Confirm Remediation Support
Testing is only valuable when issues get fixed. Ensure your vendor partners through remediation with clear SLAs for guidance, touchpoints for engineers, and structured retesting.
Ask how remediation verification is conducted, how many retest cycles are included, and how success is documented for internal risk acceptance.
Questions to ask
- What remediation support do you provide (readouts, office hours, architecture reviews, secure Q&A)?
- How many retest cycles are included, and what is the turnaround time for remediation verification?
- Will you validate compensating controls and provide updated reports showing issue closure?
- Do you supply fix guidance tailored to our stack, not just generic references?
- How do you handle partial fixes and regression risk in subsequent releases?
Investigate Vendor Experience
Healthcare environments are unique. Favor vendors who have tested EHR platforms, clinical systems, connected medical devices, and payer/provider data flows—and who understand operational realities.
Experience should include working within change windows, coordinating with care delivery teams, and communicating risk in language clinicians and executives understand.
Questions to ask
- What percentage of your work is healthcare security testing, and what types of covered entities and business associates have you served?
- Can you share anonymized case studies demonstrating risk reduction tied to HIPAA data security concerns?
- How do you adapt testing around clinical operations to avoid service disruption?
- Which tools and manual techniques do you rely on for medical/IoT and API-heavy environments?
- May we speak with healthcare references similar to our size, tech stack, and regulatory profile?
Conclusion
Selecting a HIPAA penetration test partner hinges on proof of competence, transparent methods, disciplined data handling, and commitment to remediation. Use these questions to compare vendors apples-to-apples, accelerate risk reduction, and produce defensible evidence for stakeholders and auditors.
FAQs
What certifications should a HIPAA penetration testing vendor have?
Look for organizational accreditations such as CREST certification where applicable, plus tester credentials like OSCP, GXPN, GWAPT, and CISSP. HITRUST assessor experience and demonstrated HIPAA testing expertise further strengthen credibility.
How does the vendor ensure HIPAA compliance during testing?
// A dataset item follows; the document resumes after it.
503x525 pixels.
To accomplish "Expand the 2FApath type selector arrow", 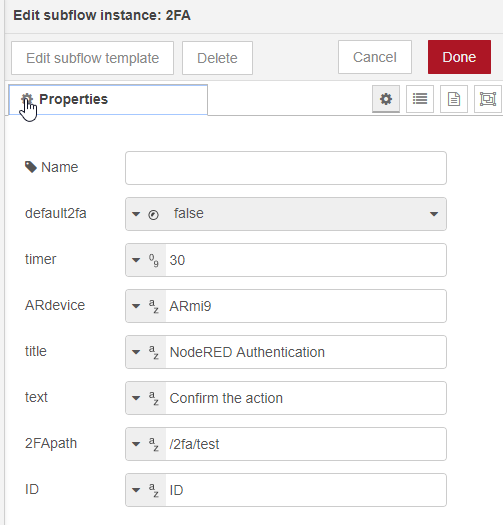I will click(x=136, y=444).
They should sign a BAA, minimize PHI collection, encrypt all data in transit and at rest, enforce least-privilege access, and document retention and destruction. Their process should align controls to HIPAA data security safeguards and produce artifacts you can use in a HIPAA compliance audit.
What types of penetration tests does the vendor perform?
Expect options for external and internal network testing, web and mobile applications, APIs, cloud configurations, wireless, and medical/IoT devices. They should offer black, gray, and white-box testing, plus red team or assumed-breach exercises tailored to healthcare security testing needs.
How is sensitive data protected during the testing process?
Vendors should avoid collecting PHI whenever possible, redact evidence, and secure any unavoidable data with strong encryption. Access is restricted and logged, data is segregated per client, and defined retention limits culminate in verified destruction with remediation verification captured in final reports.